Exercise aim: Reproduce all of the records below word for word, keeping every line unchanged.

╔══

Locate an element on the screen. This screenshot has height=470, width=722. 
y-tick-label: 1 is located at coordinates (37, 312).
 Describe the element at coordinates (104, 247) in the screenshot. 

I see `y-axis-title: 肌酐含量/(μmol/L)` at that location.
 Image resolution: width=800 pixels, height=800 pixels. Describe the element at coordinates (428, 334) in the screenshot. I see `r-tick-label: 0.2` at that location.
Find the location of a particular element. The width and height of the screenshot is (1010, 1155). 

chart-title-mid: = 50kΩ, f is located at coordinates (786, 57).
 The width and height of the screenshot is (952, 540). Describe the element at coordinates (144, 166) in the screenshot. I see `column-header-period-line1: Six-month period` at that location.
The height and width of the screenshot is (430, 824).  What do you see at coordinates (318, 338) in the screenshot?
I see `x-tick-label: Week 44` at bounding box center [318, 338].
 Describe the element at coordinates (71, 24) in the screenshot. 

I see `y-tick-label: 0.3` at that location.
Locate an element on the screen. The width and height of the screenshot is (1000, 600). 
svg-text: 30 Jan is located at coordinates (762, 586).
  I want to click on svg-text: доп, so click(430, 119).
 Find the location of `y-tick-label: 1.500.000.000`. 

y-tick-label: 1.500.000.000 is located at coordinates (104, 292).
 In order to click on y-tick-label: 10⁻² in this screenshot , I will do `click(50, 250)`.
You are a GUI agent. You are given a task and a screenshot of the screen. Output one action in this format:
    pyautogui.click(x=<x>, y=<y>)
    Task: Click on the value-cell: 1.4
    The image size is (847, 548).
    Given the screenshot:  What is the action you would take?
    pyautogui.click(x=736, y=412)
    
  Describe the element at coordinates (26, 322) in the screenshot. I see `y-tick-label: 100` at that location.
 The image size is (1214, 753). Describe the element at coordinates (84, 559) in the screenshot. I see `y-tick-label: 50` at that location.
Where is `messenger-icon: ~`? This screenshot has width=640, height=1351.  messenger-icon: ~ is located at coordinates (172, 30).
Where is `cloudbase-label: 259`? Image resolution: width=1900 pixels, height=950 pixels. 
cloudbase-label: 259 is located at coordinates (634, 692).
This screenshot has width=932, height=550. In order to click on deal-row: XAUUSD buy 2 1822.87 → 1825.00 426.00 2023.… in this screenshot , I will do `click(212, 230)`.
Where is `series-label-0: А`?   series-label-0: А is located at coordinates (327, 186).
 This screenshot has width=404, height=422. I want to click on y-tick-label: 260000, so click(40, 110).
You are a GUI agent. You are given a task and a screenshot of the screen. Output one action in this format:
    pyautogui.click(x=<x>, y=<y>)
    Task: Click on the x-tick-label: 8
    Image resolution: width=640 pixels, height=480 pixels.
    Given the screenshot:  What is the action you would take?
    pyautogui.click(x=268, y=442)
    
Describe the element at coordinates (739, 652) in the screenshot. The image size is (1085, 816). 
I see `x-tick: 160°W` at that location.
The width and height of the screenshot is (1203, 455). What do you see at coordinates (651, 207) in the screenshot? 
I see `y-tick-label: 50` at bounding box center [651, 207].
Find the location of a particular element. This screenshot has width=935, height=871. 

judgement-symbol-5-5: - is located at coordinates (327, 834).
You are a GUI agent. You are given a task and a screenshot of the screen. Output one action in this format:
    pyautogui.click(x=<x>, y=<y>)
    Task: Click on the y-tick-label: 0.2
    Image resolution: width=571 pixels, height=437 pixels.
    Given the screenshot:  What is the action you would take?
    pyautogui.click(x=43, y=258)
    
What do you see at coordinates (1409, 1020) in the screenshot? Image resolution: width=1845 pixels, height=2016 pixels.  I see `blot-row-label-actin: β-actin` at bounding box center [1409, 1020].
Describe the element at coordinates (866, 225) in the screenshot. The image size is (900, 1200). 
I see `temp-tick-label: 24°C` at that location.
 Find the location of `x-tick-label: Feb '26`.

╚══

Output of the exercise:
Locate an element on the screen. This screenshot has height=470, width=722. 
y-tick-label: 1 is located at coordinates (37, 312).
 Describe the element at coordinates (104, 247) in the screenshot. 

I see `y-axis-title: 肌酐含量/(μmol/L)` at that location.
 Image resolution: width=800 pixels, height=800 pixels. Describe the element at coordinates (428, 334) in the screenshot. I see `r-tick-label: 0.2` at that location.
Find the location of a particular element. The width and height of the screenshot is (1010, 1155). 

chart-title-mid: = 50kΩ, f is located at coordinates (786, 57).
 The width and height of the screenshot is (952, 540). Describe the element at coordinates (144, 166) in the screenshot. I see `column-header-period-line1: Six-month period` at that location.
The height and width of the screenshot is (430, 824).  What do you see at coordinates (318, 338) in the screenshot?
I see `x-tick-label: Week 44` at bounding box center [318, 338].
 Describe the element at coordinates (71, 24) in the screenshot. 

I see `y-tick-label: 0.3` at that location.
Locate an element on the screen. The width and height of the screenshot is (1000, 600). 
svg-text: 30 Jan is located at coordinates (762, 586).
  I want to click on svg-text: доп, so click(430, 119).
 Find the location of `y-tick-label: 1.500.000.000`. 

y-tick-label: 1.500.000.000 is located at coordinates (104, 292).
 In order to click on y-tick-label: 10⁻² in this screenshot , I will do `click(50, 250)`.
You are a GUI agent. You are given a task and a screenshot of the screen. Output one action in this format:
    pyautogui.click(x=<x>, y=<y>)
    Task: Click on the value-cell: 1.4
    The image size is (847, 548).
    Given the screenshot:  What is the action you would take?
    pyautogui.click(x=736, y=412)
    
  Describe the element at coordinates (26, 322) in the screenshot. I see `y-tick-label: 100` at that location.
 The image size is (1214, 753). Describe the element at coordinates (84, 559) in the screenshot. I see `y-tick-label: 50` at that location.
Where is `messenger-icon: ~`? This screenshot has width=640, height=1351.  messenger-icon: ~ is located at coordinates (172, 30).
Where is `cloudbase-label: 259`? Image resolution: width=1900 pixels, height=950 pixels. 
cloudbase-label: 259 is located at coordinates (634, 692).
This screenshot has width=932, height=550. In order to click on deal-row: XAUUSD buy 2 1822.87 → 1825.00 426.00 2023.… in this screenshot , I will do `click(212, 230)`.
Where is `series-label-0: А`?   series-label-0: А is located at coordinates (327, 186).
 This screenshot has width=404, height=422. I want to click on y-tick-label: 260000, so click(40, 110).
You are a GUI agent. You are given a task and a screenshot of the screen. Output one action in this format:
    pyautogui.click(x=<x>, y=<y>)
    Task: Click on the x-tick-label: 8
    Image resolution: width=640 pixels, height=480 pixels.
    Given the screenshot:  What is the action you would take?
    pyautogui.click(x=268, y=442)
    
Describe the element at coordinates (739, 652) in the screenshot. The image size is (1085, 816). 
I see `x-tick: 160°W` at that location.
The width and height of the screenshot is (1203, 455). What do you see at coordinates (651, 207) in the screenshot? 
I see `y-tick-label: 50` at bounding box center [651, 207].
Find the location of a particular element. This screenshot has width=935, height=871. 

judgement-symbol-5-5: - is located at coordinates (327, 834).
You are a GUI agent. You are given a task and a screenshot of the screen. Output one action in this format:
    pyautogui.click(x=<x>, y=<y>)
    Task: Click on the y-tick-label: 0.2
    Image resolution: width=571 pixels, height=437 pixels.
    Given the screenshot:  What is the action you would take?
    pyautogui.click(x=43, y=258)
    
What do you see at coordinates (1409, 1020) in the screenshot? Image resolution: width=1845 pixels, height=2016 pixels.  I see `blot-row-label-actin: β-actin` at bounding box center [1409, 1020].
Describe the element at coordinates (866, 225) in the screenshot. The image size is (900, 1200). 
I see `temp-tick-label: 24°C` at that location.
 Find the location of `x-tick-label: Feb '26`.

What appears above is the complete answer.